To see Mozil­la com­pro­mise with­out mak­ing any pub­lic effort to ral­ly users against this sup­posed “forced choice” is dou­bly dis­ap­point­ing. They should reverse this deci­sion. But whether they do or do not, we call on them to join us by devot­ing as many of their exten­sive resources to per­ma­nent­ly elim­i­nat­ing DRM as they are now devot­ing to sup­port­ing it. The FSF will have more to say and do on this in the com­ing days. For now, users who are con­cerned about this issue should:

  • Write to Mozil­la CTO Andreas Gal and let him know that you oppose DRM. Mozil­la made this deci­sion in a mis­guid­ed appeal to its user­base; it needs to hear in clear and rea­soned terms from the users who feel this as a betray­al. Ask Mozil­la what it is going to do to actu­al­ly solve the DRM prob­lem that has cre­at­ed this false forced choice.
  • Join our effort to stop EME approval at the W3C. While today’s announce­ment makes it even more obvi­ous that W3C rejec­tion of EME will not stop its imple­men­ta­tion, it also makes it clear that W3C can fear­less­ly reject EME to send a mes­sage that DRM is not a part of the vision of a free Web.
  • Use a ver­sion of Fire­fox with­out the EME code: Since its source code is avail­able under a license allow­ing any­one to mod­i­fy and redis­trib­ute it under a dif­fer­ent name, we expect ver­sions with­out EME to be made avail­able, and you should use those instead. We will list them in the Free Soft­ware Direc­to­ry.
  • Donate to sup­port the work of the Free Soft­ware Foun­da­tion and our Defec­tive by Design cam­paign to actu­al­ly end DRM. Until it’s com­plete­ly gone, Mozil­la and oth­ers will be con­stant­ly tempt­ed to capit­u­late, and users will be pres­sured to con­tin­ue using some pro­pri­etary soft­ware. If not us, give to anoth­er group fight­ing against dig­i­tal restric­tions.”

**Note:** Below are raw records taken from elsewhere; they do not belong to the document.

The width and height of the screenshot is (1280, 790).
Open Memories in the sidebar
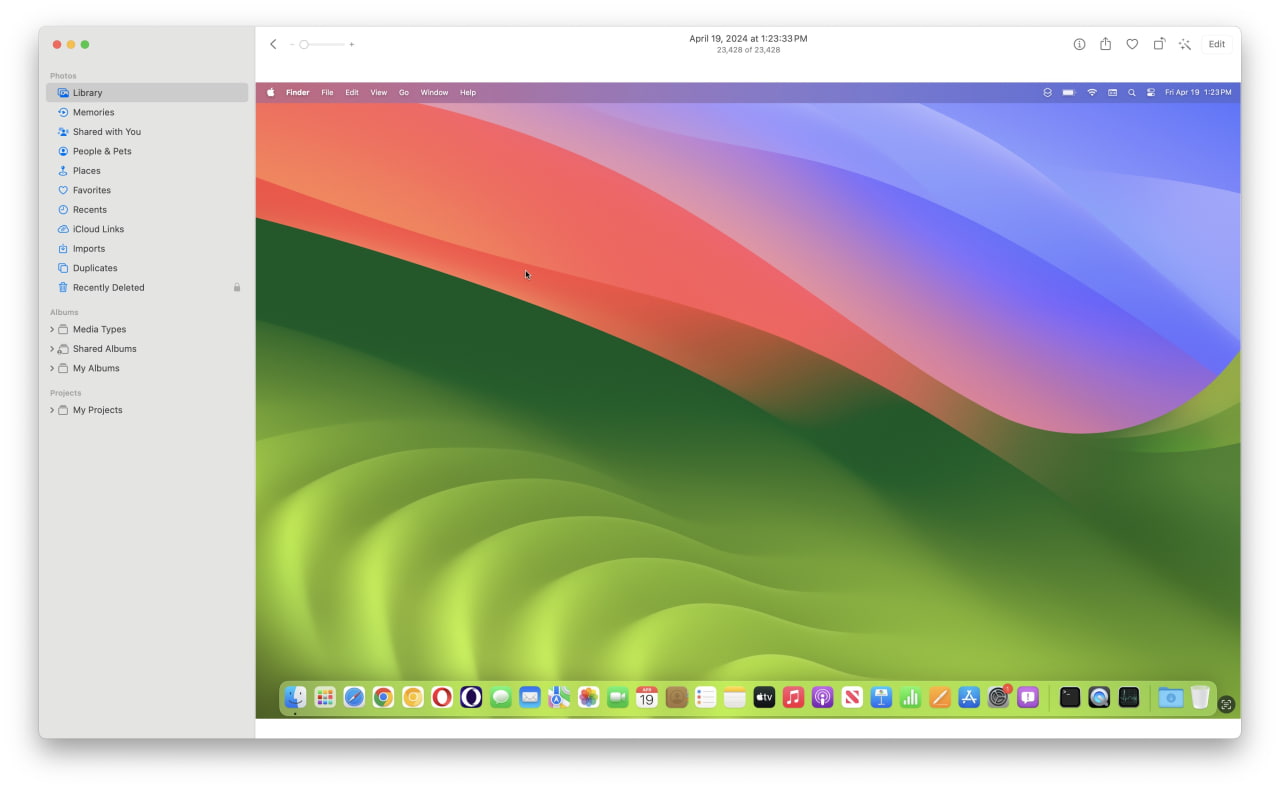coord(93,112)
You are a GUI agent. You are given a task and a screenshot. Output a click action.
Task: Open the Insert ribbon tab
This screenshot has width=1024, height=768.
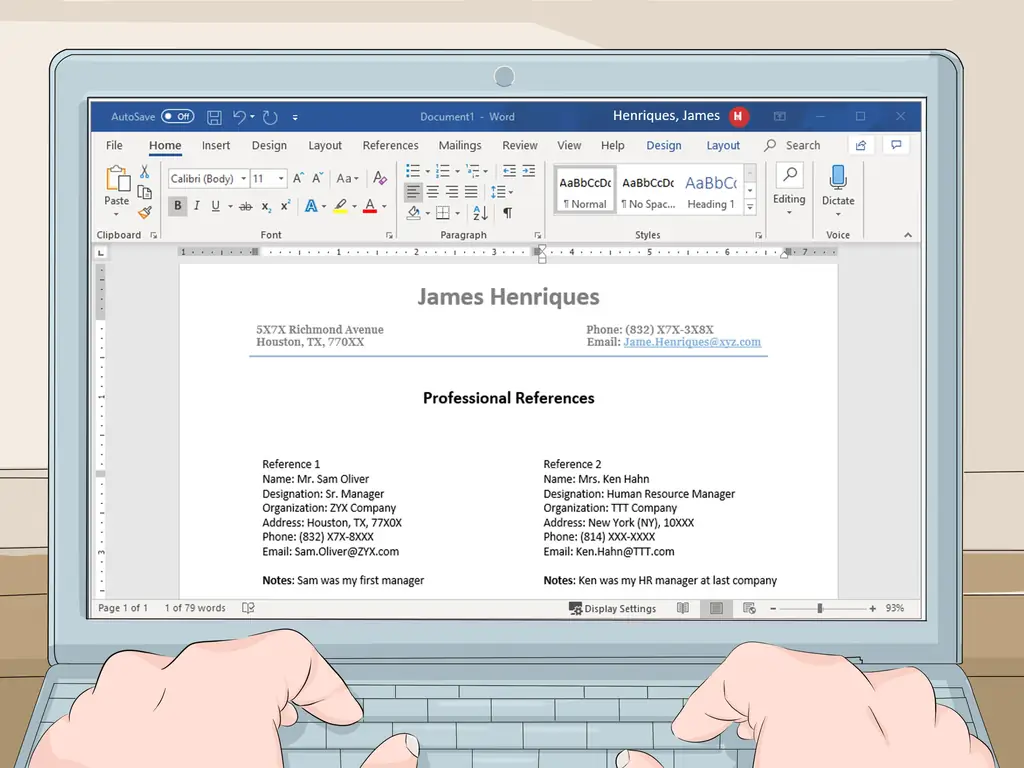point(216,146)
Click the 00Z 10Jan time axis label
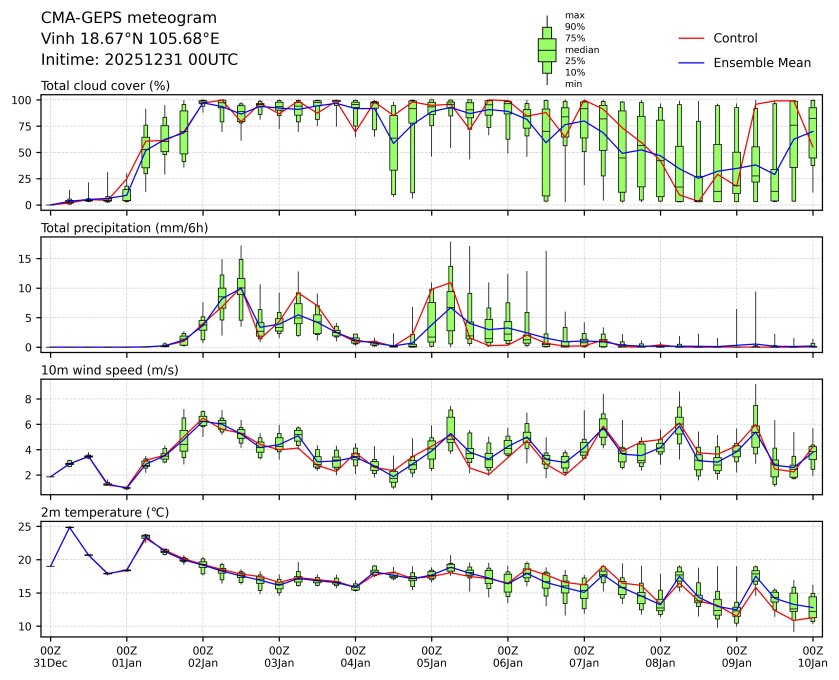 click(812, 656)
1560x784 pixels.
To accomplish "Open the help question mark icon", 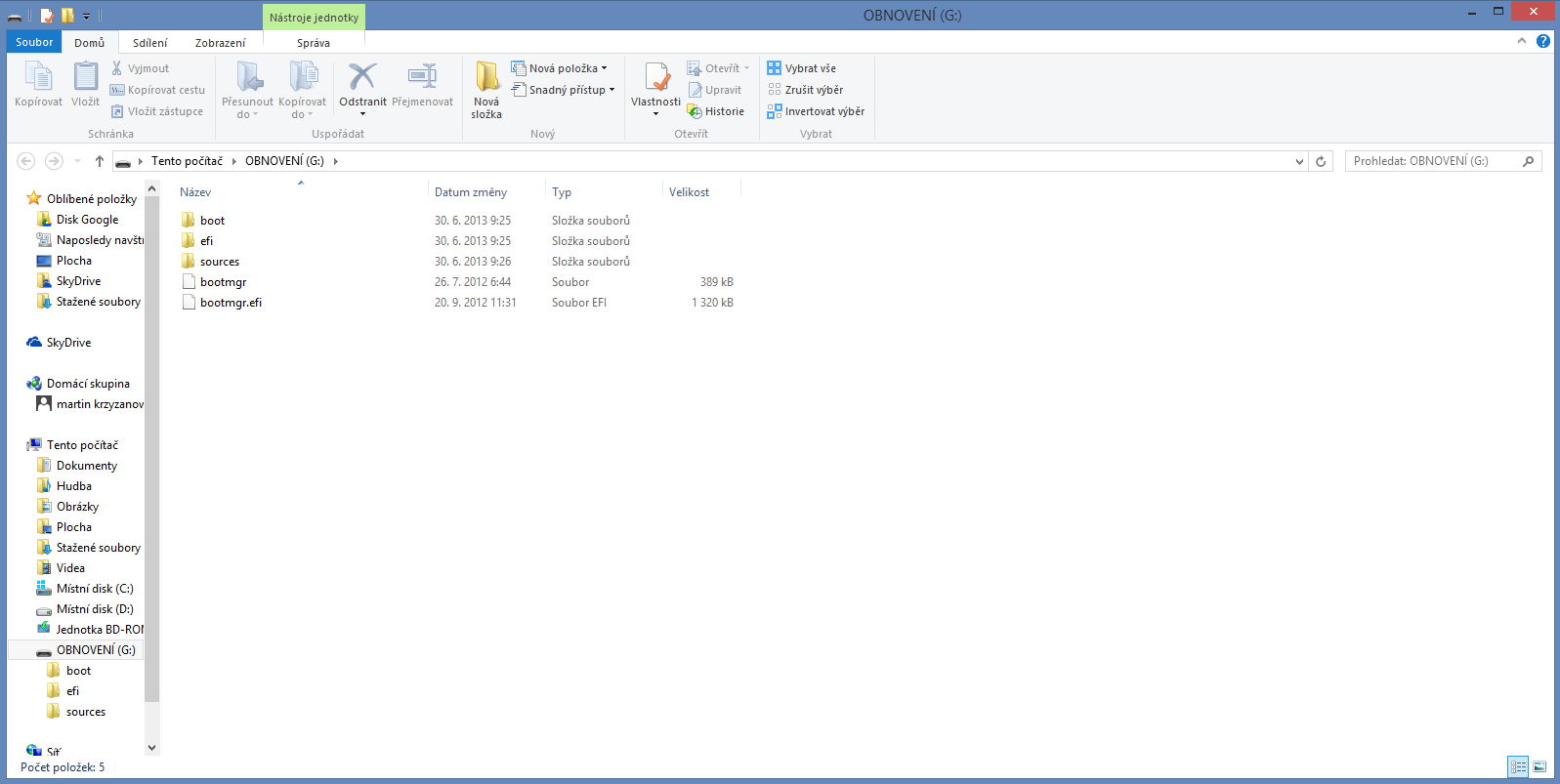I will [x=1542, y=41].
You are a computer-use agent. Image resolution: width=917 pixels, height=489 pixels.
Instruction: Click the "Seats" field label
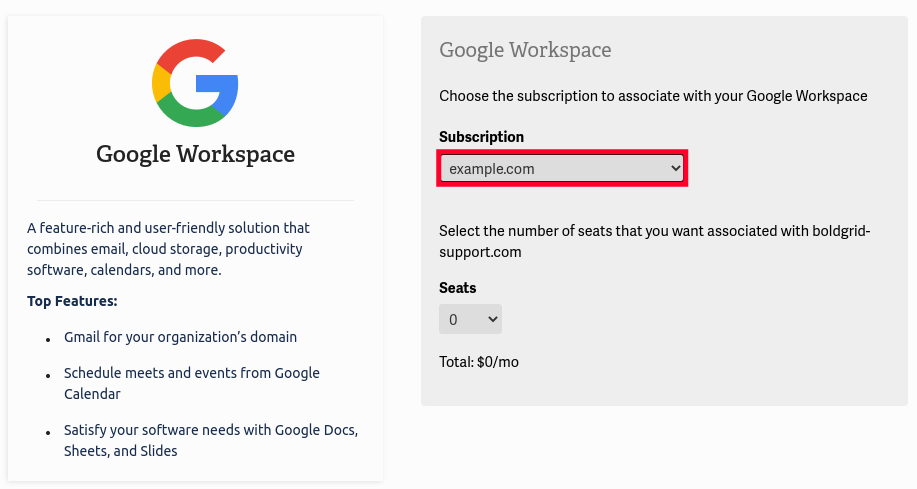tap(458, 288)
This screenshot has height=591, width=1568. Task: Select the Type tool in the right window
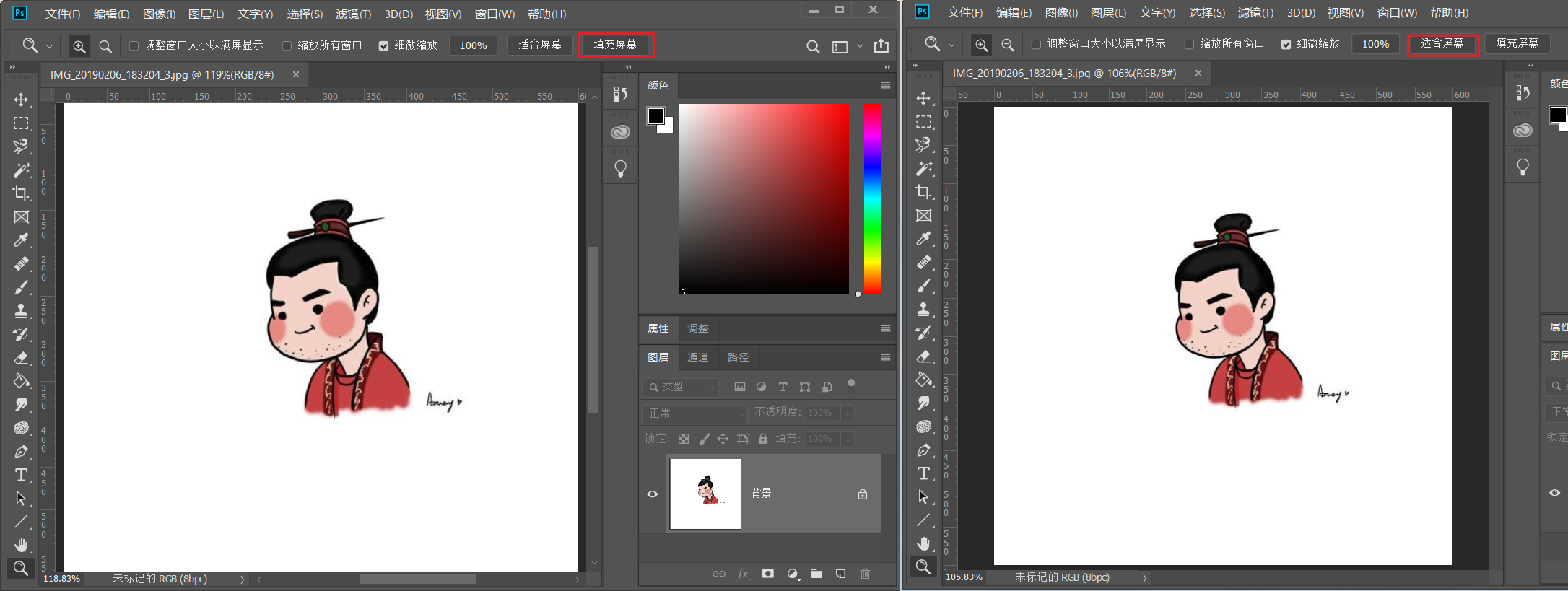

My first thought was “Wow! DRM…really?”, my sec­ond thought was “In open source soft­ware?”. To me, forc­ing DRM in open source soft­ware is a bit like eat­ing ice cream in front of a Jen­ny Craig gym.

  1. It’s dick­ish.
  2. You’re going to get peo­ple in trou­ble.
  3. Some peo­ple are either going to find a loop­hole, cheat, or find anoth­er way to get it.

I’m not say­ing that I am for, or against, pira­cy. I am say­ing that you shouldn’t be forc­ing it down the throats of the peo­ple you ser­vice, espe­cial­ly when you offer your own prod­uct for free. Per­haps it me, but that’s just a lit­tle hyp­o­crit­i­cal. That’s why I have been tak­ing part in Inter­na­tion­al Day Against DRM, May 6th. It’s a phi­los­o­phy that I don’t agree with and will not sup­port. I urge you all to go the same route.